Readers, I’d like you to meet (left to right) Puddin, Lambie, and Bun-Bun. They are almost as old as I am. We have made many fond memories together.
I ran into the old gang while cleaning out boxes of memorabilia from my parents’ storage space. I’d been ruthless, culling and recycling and donating. I was on a roll.
Until I opened the last box and found those three little faces staring up at me. Their names came back immediately, along with their stories.

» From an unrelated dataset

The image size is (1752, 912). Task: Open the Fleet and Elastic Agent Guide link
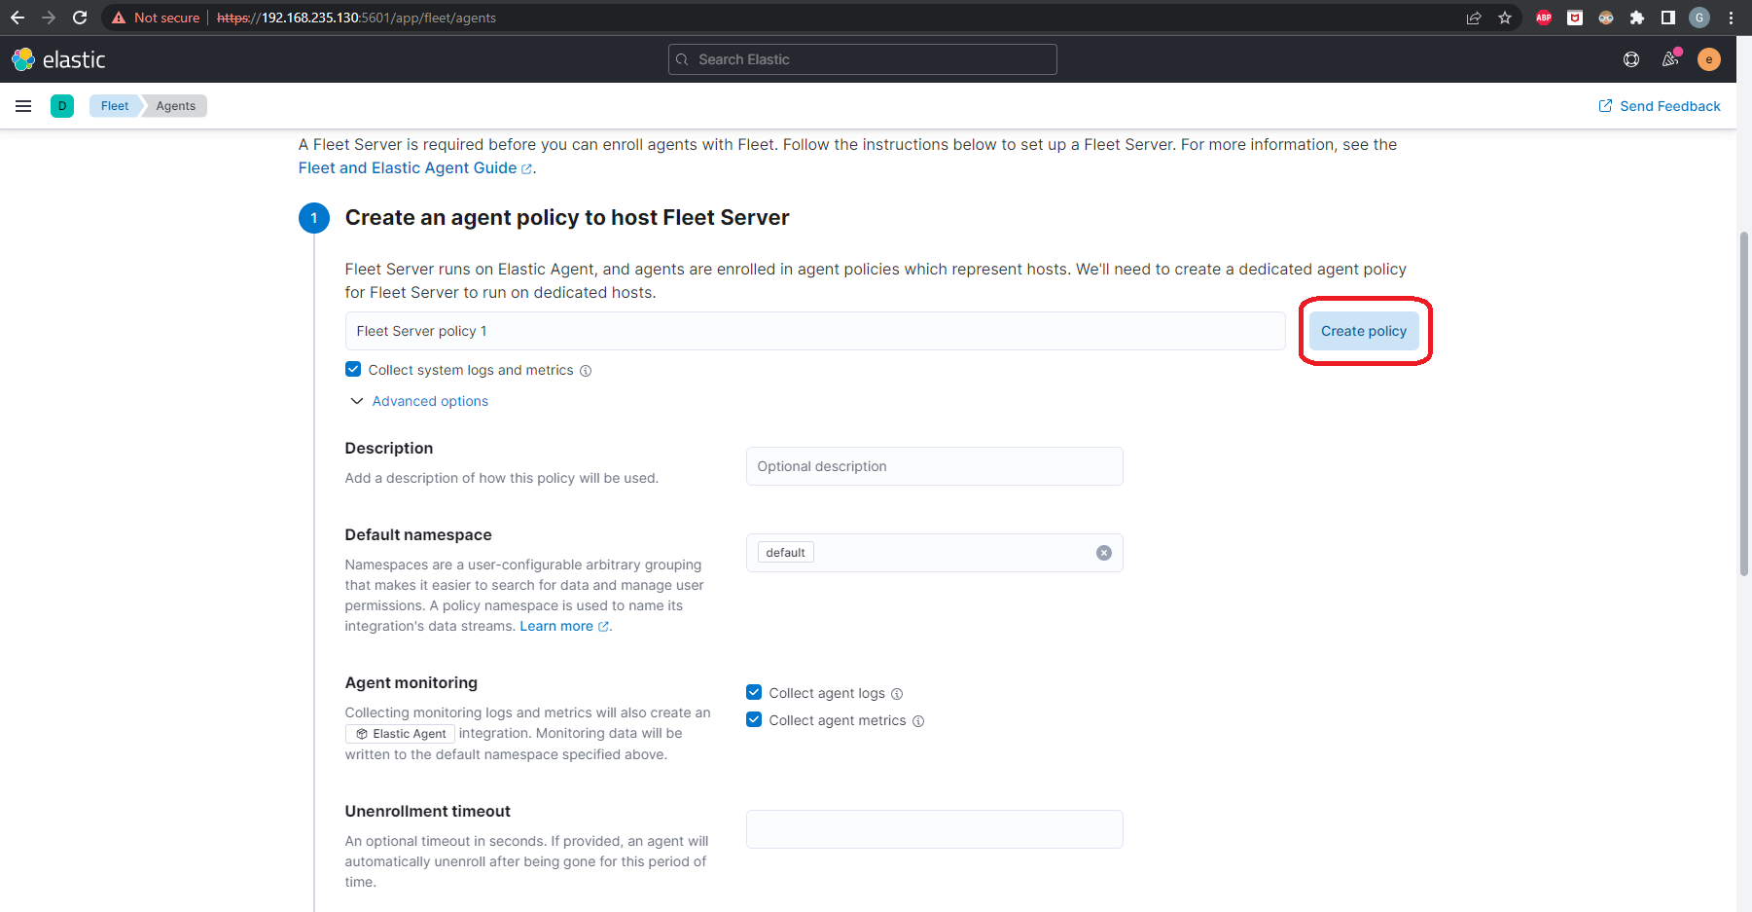point(408,168)
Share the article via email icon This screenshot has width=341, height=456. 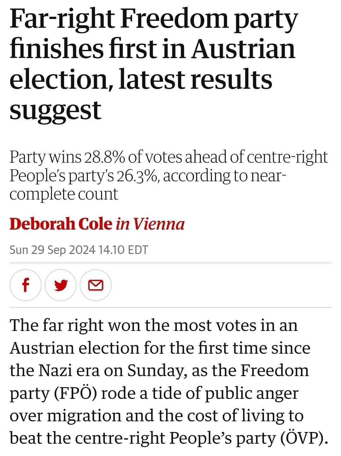[x=95, y=285]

My birthday-twin and I (we were born a few hours apart) and childhood best friend discovered one day that we had identical stuffed koalas: that’s Puddin. Lambie was given to me so early in my life that she’s always been there. And Bun-Bun was one of several stuffed rabbits who slept in a row next to me. (I rotated the order so that each one got a turn sleeping next to me and no one felt left out.) His nose has been falling off for as long as I can remember.

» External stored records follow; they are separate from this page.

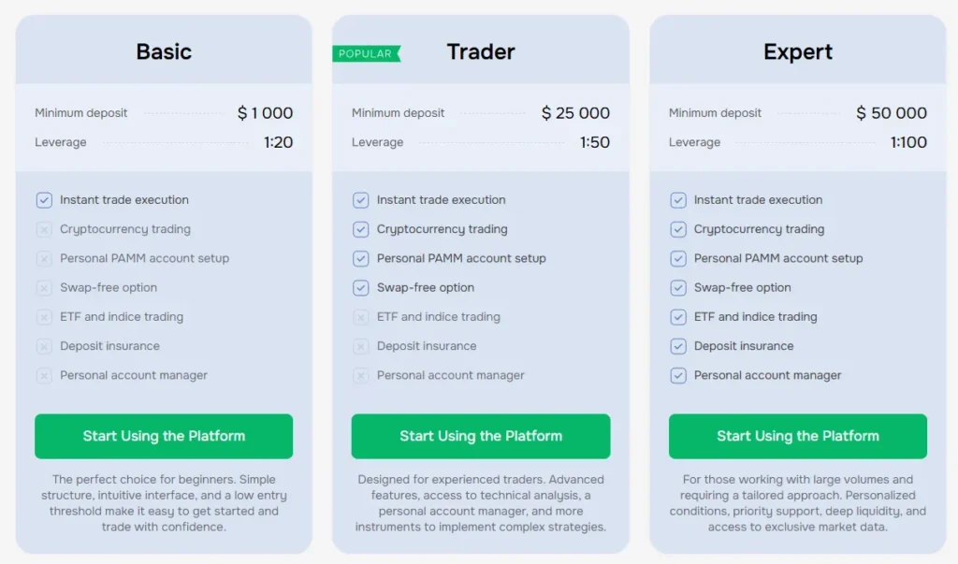Toggle Personal account manager checkbox in Expert plan
Image resolution: width=958 pixels, height=564 pixels.
point(678,376)

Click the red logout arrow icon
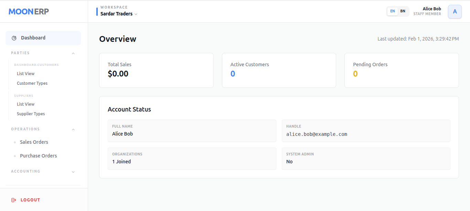click(x=14, y=200)
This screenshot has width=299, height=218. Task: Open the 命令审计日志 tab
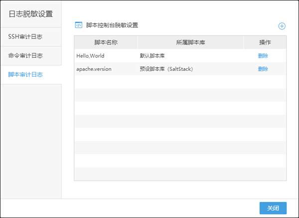point(25,55)
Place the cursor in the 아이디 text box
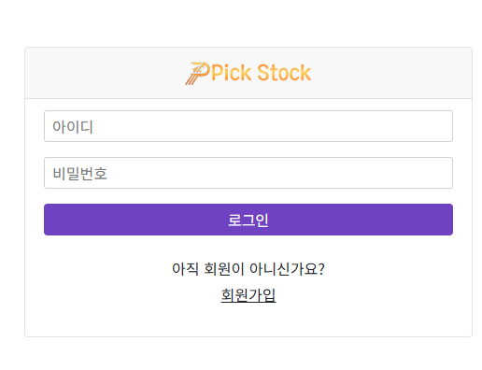This screenshot has height=370, width=482. point(248,126)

My approach to decluttering thus far has been to snap a photo of each piece of memorabilia and then dispose of it in the most appropriate way. The image of the object will be more than enough to remember it by.

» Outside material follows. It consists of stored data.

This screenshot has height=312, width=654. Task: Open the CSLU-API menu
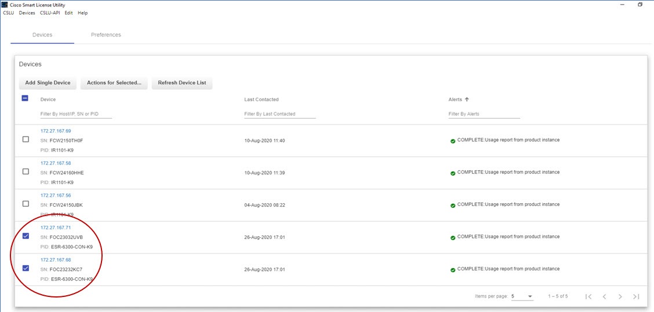pyautogui.click(x=50, y=13)
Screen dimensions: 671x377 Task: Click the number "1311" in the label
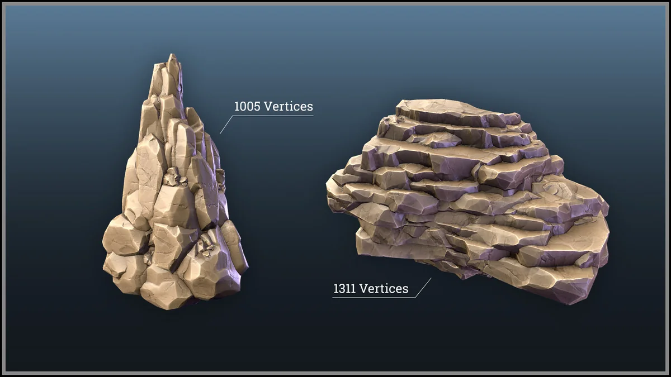[x=345, y=289]
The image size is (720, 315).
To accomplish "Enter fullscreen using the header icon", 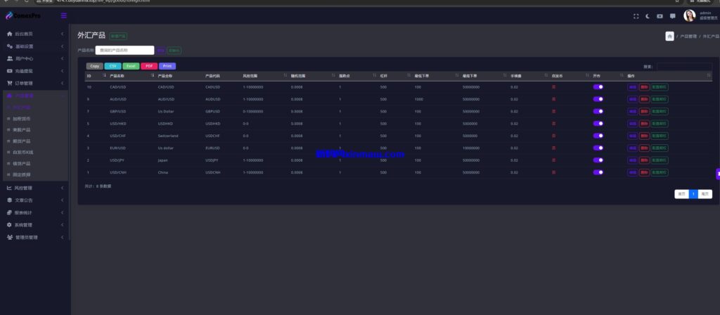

But for these guys? I’m keeping the real thing. These relics from childhood are cuddle-worn, so steeped in love that just holding them today makes me feel all warm and fuzzy.
Do I need three stuffed animals from when I was a little kid? Of course not. Am I keeping them? You bet.
It’s the rare but treasured, meaningful bits of former selves I have no qualms about keeping. A few dear objects like these can tell a more beautiful story than all the meaningless junk we acquire every day ever could.
Tell me: What sentimental objects do you give yourself full permission to keep?